▶ **Instructions for the task**: Omit the pictures, but give back every entry below exactly as written.

▶ **Data to process**:
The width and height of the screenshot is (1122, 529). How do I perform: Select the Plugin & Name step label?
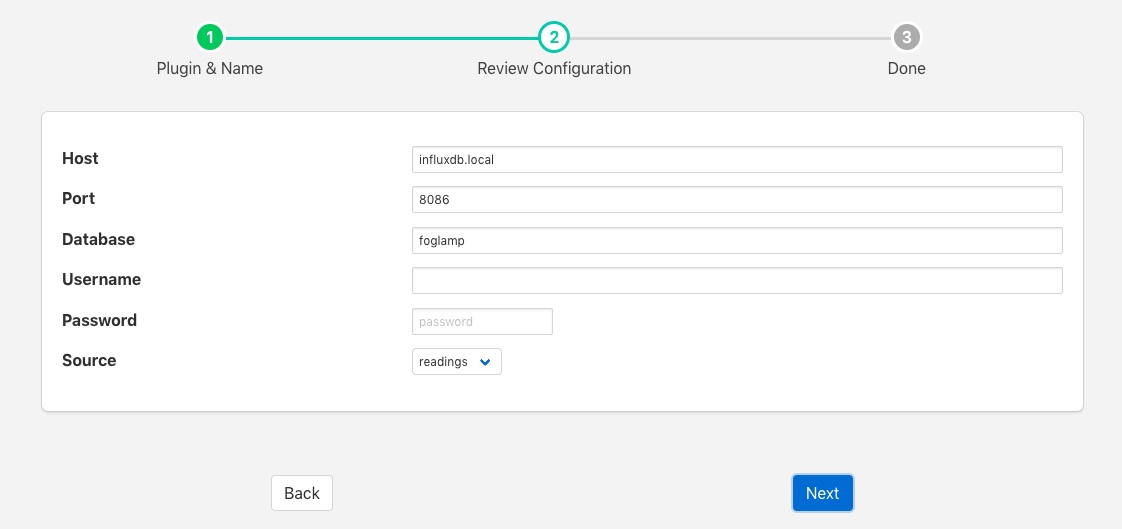(x=210, y=69)
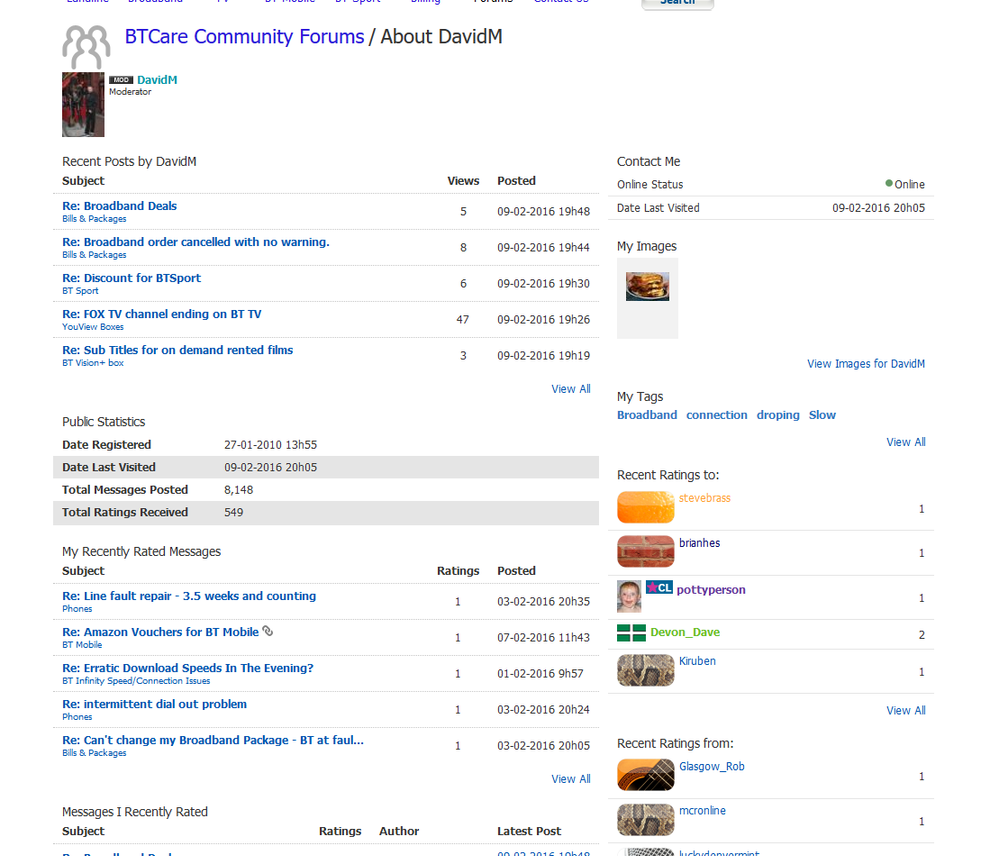Select the Broadband tag
Viewport: 999px width, 856px height.
pos(647,415)
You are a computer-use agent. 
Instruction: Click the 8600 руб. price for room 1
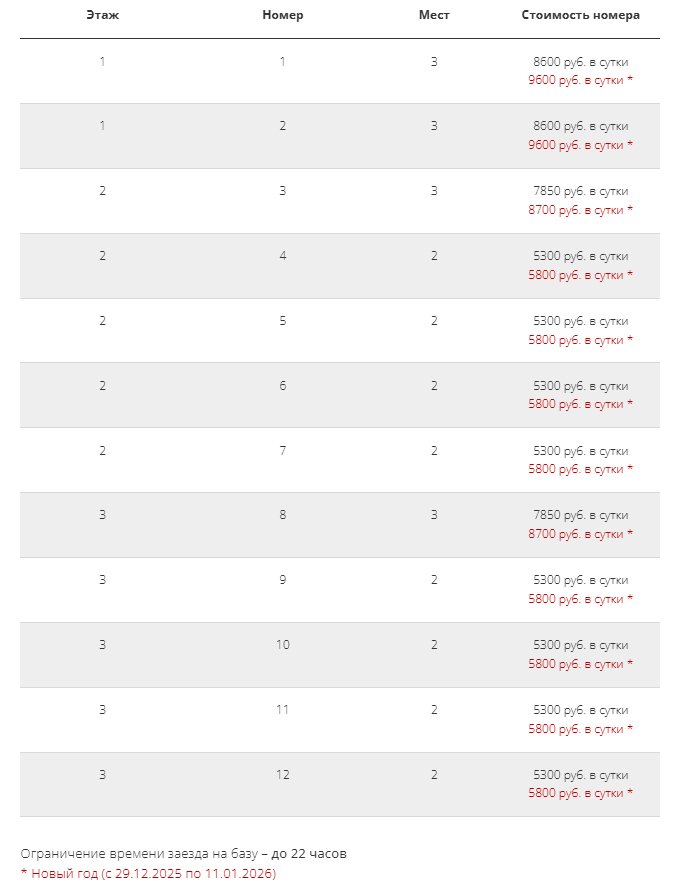pyautogui.click(x=580, y=62)
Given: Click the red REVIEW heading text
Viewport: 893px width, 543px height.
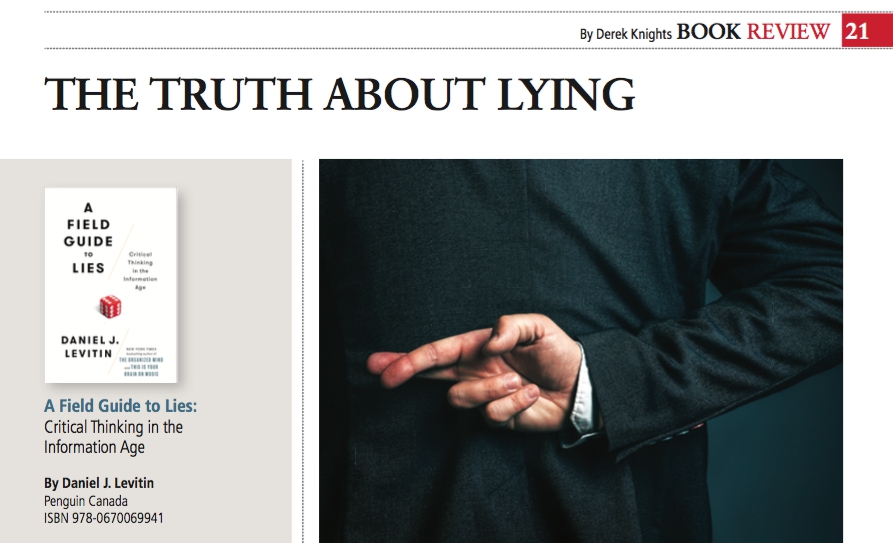Looking at the screenshot, I should (788, 32).
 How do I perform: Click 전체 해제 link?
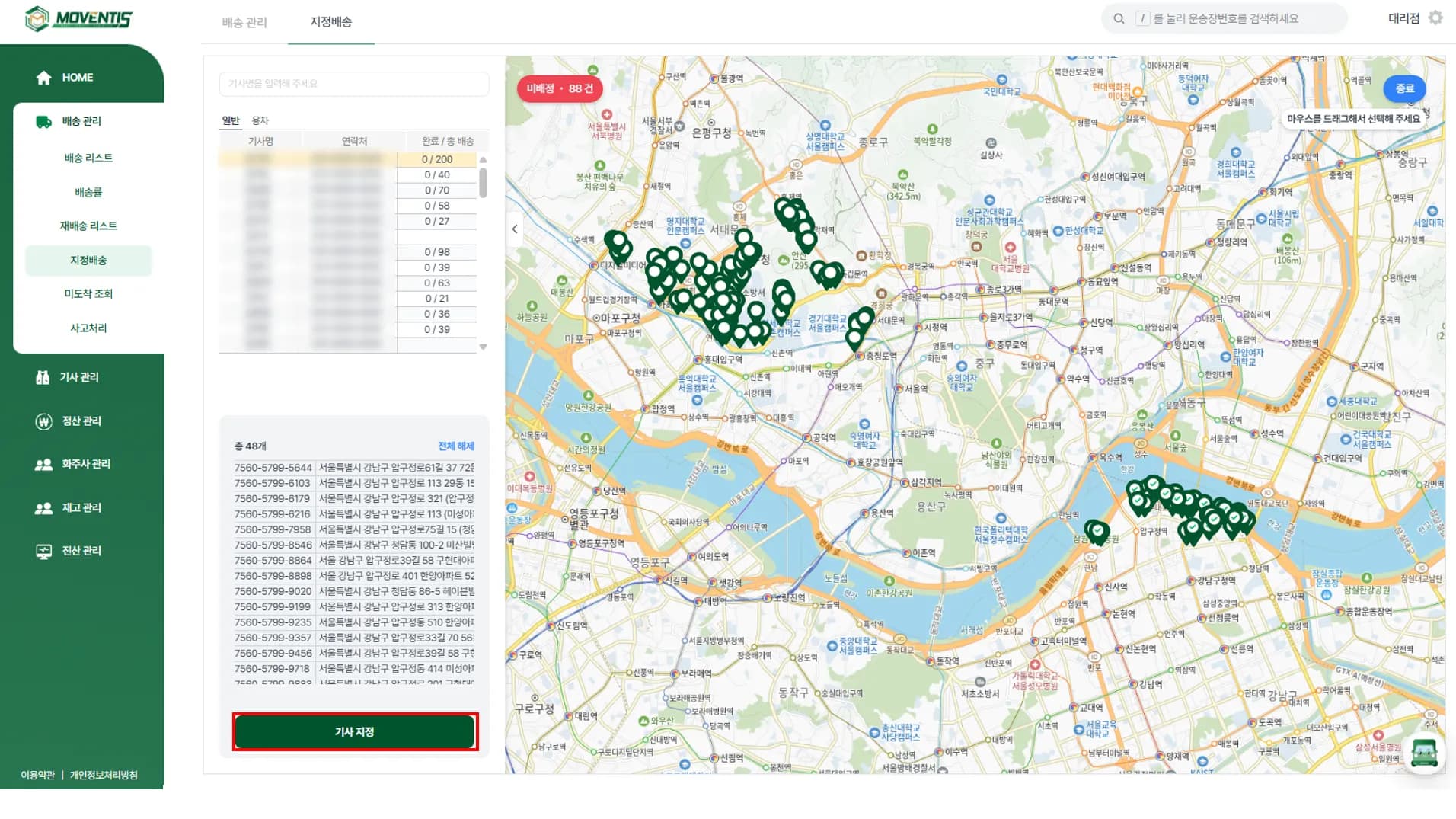pyautogui.click(x=455, y=446)
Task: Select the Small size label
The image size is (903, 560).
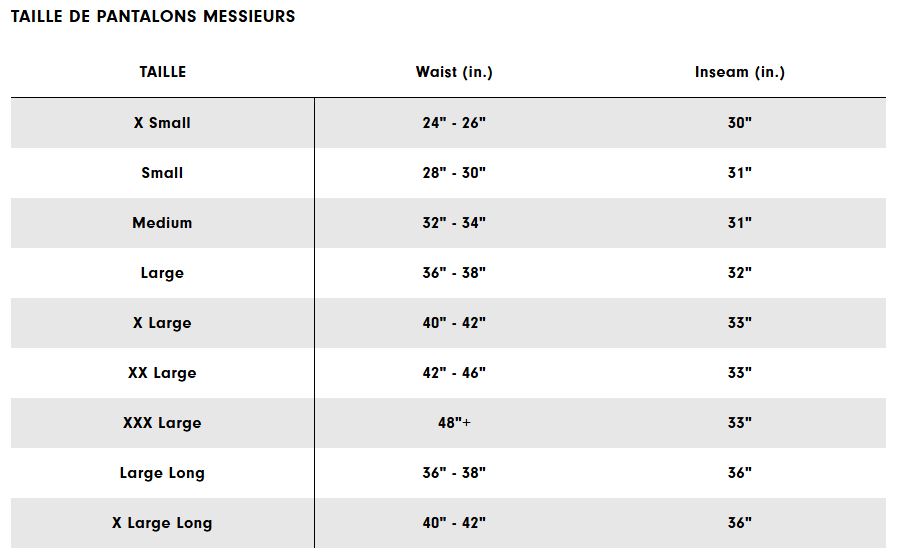Action: point(162,173)
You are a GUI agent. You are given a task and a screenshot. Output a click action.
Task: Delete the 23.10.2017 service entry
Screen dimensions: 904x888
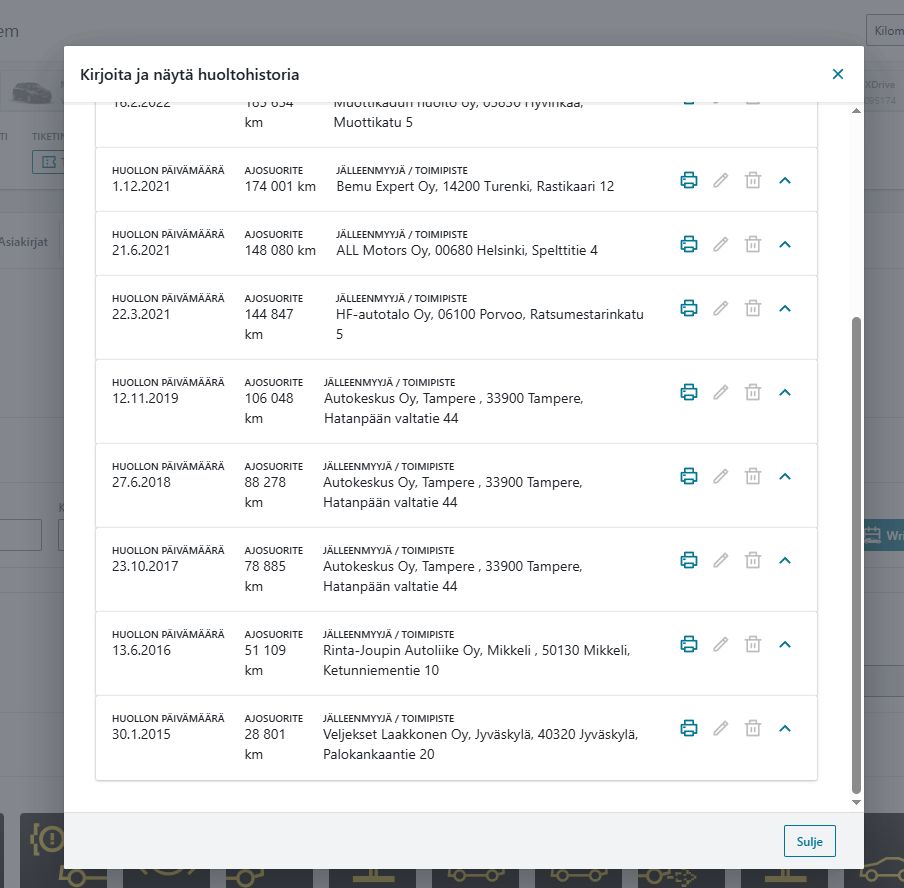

▶ **Output below**:
The width and height of the screenshot is (1122, 529). How do I perform: Select the Plugin & Name step label?
(x=210, y=69)
Select the Broadband tag
Viewport: 999px width, 856px height.
pos(647,415)
You are a computer-use agent. 
Instruction: Click the 8600 руб. price for room 1
pyautogui.click(x=580, y=62)
Given: Click the red REVIEW heading text
Viewport: 893px width, 543px height.
Looking at the screenshot, I should (788, 32).
 How do I perform: Click 전체 해제 link?
pyautogui.click(x=455, y=446)
Task: Select the Small size label
The image size is (903, 560).
Action: point(162,173)
You are a GUI agent. You are given a task and a screenshot. Output a click action.
Task: Delete the 23.10.2017 service entry
Screen dimensions: 904x888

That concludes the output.